◆ Supplied material ◆
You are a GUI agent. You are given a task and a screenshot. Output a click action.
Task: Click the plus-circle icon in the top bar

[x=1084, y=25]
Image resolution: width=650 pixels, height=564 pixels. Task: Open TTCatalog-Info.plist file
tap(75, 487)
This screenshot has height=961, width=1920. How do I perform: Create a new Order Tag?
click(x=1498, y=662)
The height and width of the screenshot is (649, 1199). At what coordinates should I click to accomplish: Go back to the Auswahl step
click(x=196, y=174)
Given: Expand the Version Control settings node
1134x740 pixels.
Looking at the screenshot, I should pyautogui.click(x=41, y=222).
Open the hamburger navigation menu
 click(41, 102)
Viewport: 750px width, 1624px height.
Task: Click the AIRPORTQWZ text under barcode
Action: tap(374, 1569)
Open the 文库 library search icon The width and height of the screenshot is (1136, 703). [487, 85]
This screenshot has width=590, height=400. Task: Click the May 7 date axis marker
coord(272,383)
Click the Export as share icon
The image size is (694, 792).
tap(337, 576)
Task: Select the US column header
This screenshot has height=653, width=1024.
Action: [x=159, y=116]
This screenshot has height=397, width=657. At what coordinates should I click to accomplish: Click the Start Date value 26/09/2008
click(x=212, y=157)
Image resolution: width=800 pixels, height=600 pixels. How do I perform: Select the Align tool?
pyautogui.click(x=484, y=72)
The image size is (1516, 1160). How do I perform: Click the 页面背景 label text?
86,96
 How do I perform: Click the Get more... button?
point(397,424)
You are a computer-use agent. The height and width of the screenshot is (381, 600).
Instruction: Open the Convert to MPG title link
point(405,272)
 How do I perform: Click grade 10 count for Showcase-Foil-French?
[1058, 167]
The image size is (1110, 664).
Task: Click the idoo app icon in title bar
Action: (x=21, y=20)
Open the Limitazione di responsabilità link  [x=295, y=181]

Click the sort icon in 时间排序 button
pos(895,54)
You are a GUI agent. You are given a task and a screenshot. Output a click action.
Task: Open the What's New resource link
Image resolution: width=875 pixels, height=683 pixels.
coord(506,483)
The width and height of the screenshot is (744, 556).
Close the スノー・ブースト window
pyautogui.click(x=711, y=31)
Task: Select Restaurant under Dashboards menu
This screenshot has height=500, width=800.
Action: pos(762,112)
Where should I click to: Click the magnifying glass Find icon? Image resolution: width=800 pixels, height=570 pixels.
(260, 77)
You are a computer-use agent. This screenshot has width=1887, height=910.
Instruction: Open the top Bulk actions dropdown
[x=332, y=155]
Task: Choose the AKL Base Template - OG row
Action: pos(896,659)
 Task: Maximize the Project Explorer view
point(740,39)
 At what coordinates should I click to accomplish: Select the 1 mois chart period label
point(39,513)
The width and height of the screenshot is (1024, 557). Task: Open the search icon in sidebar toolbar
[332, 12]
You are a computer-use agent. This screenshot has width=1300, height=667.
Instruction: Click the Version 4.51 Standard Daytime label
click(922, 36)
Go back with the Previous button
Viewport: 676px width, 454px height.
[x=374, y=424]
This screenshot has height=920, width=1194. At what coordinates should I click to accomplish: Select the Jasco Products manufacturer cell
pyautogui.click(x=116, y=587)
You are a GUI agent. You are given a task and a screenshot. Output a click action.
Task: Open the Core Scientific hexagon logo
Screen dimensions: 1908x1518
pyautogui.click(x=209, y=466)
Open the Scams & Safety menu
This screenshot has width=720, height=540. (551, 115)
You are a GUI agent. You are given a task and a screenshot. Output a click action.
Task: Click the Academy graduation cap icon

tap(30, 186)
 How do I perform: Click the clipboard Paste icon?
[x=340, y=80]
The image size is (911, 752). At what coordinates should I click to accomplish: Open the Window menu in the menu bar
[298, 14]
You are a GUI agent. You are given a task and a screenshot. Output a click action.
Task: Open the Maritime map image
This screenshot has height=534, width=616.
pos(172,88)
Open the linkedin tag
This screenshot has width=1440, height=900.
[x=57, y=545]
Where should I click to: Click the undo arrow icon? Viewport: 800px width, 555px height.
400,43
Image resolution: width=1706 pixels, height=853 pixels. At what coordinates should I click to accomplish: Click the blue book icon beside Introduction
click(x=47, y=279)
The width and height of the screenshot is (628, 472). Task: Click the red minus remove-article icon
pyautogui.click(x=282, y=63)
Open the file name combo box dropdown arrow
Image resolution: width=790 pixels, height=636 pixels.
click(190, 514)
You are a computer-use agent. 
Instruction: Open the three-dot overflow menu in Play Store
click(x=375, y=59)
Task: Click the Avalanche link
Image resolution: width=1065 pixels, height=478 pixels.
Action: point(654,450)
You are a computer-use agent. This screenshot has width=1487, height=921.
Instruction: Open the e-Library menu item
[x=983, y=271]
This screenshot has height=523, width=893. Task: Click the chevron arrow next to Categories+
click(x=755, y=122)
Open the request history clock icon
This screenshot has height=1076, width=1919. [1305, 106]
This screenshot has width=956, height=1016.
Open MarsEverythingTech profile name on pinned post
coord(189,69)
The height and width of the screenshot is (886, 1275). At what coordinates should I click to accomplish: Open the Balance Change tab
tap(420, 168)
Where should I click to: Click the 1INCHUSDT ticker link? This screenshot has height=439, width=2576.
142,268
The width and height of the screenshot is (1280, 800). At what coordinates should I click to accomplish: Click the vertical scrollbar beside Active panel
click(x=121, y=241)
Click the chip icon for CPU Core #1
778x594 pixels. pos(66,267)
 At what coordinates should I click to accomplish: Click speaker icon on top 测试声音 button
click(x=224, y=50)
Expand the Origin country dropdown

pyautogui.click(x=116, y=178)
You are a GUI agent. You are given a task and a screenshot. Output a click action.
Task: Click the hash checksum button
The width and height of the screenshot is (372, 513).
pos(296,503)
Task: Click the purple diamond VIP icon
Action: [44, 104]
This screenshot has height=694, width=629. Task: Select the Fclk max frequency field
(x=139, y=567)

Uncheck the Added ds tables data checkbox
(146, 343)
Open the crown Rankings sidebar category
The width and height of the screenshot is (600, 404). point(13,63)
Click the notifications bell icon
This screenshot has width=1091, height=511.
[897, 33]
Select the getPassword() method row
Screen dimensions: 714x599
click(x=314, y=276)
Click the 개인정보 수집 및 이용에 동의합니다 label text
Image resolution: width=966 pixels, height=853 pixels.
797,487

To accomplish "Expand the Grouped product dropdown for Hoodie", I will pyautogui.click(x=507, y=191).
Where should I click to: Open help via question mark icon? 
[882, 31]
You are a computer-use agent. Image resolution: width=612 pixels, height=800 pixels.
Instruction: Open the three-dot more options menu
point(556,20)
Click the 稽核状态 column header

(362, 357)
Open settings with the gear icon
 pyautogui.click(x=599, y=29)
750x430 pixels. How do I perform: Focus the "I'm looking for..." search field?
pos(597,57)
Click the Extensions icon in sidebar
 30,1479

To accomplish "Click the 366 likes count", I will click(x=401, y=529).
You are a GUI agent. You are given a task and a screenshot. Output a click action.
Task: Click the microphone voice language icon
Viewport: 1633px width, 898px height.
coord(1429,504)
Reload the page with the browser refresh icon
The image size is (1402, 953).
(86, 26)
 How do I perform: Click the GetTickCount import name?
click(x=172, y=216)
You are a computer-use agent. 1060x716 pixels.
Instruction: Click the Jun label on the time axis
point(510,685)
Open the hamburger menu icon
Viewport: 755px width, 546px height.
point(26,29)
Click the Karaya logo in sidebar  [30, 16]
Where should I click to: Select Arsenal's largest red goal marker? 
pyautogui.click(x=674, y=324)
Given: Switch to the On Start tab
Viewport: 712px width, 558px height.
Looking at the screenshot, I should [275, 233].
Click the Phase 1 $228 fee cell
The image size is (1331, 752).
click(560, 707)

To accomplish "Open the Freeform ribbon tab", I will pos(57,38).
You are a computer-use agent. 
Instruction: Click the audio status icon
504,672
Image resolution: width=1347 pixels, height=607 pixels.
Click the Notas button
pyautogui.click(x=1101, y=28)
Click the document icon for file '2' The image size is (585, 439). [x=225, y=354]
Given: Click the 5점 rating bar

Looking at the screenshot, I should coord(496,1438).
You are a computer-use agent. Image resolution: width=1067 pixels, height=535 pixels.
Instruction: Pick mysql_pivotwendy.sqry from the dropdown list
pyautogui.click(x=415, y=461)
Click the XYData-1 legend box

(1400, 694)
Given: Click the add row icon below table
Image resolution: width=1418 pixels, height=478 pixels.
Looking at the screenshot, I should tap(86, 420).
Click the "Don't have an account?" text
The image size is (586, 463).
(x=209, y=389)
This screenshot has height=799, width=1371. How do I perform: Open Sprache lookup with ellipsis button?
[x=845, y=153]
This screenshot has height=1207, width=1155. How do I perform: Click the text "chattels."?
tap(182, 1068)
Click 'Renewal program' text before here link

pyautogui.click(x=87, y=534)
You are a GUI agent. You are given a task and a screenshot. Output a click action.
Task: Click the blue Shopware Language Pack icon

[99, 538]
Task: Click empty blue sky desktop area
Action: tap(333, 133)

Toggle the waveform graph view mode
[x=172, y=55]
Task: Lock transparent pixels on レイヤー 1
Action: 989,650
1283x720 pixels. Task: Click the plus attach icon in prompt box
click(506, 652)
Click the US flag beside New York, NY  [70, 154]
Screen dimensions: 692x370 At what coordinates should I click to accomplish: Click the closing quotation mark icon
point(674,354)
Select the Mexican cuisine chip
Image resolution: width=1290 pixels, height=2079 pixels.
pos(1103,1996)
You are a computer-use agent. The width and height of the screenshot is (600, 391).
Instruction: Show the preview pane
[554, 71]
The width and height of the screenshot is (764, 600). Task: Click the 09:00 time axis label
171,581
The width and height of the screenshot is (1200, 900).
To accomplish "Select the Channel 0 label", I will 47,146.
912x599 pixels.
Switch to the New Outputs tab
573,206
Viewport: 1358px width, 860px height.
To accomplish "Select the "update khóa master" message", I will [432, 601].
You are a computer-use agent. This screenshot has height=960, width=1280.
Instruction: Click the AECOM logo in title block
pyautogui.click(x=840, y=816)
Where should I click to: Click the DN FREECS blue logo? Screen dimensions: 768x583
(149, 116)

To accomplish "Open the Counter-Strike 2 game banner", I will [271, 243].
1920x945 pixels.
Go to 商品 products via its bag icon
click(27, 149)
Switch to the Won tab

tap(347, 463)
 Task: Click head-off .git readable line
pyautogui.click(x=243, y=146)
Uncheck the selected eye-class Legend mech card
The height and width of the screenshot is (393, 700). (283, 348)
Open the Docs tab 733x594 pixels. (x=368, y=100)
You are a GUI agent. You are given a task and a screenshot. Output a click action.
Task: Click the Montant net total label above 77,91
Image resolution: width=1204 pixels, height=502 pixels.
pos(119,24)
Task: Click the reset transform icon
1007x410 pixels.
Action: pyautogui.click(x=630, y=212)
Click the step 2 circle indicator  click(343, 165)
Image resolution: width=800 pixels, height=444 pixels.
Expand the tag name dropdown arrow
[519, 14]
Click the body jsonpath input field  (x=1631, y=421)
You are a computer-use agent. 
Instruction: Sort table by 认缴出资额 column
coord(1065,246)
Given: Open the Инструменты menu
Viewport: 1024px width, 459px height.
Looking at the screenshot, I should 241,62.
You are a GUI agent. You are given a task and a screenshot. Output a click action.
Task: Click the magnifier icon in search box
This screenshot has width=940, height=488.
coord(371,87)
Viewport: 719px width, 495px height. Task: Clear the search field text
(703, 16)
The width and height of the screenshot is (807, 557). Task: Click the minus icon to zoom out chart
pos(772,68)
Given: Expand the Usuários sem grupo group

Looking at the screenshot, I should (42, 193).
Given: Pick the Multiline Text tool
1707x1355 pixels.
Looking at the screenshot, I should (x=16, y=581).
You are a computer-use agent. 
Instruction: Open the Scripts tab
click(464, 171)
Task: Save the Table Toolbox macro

◆ The task ◆
Set down only the lines above that fall between the line holding "Image resolution: width=650" and the line holding "Task: Select the US column header", inclusive, keeping each exact.

◆ Exercise answer ◆
Image resolution: width=650 pixels, height=564 pixels. Task: Open TTCatalog-Info.plist file
tap(75, 487)
This screenshot has height=961, width=1920. How do I perform: Create a new Order Tag?
click(x=1498, y=662)
The height and width of the screenshot is (649, 1199). At what coordinates should I click to accomplish: Go back to the Auswahl step
click(x=196, y=174)
Given: Expand the Version Control settings node
1134x740 pixels.
Looking at the screenshot, I should pyautogui.click(x=41, y=222).
Open the hamburger navigation menu
 click(41, 102)
Viewport: 750px width, 1624px height.
Task: Click the AIRPORTQWZ text under barcode
Action: tap(374, 1569)
Open the 文库 library search icon The width and height of the screenshot is (1136, 703). [487, 85]
This screenshot has width=590, height=400. Task: Click the May 7 date axis marker
coord(272,383)
Click the Export as share icon
The image size is (694, 792).
tap(337, 576)
Task: Select the US column header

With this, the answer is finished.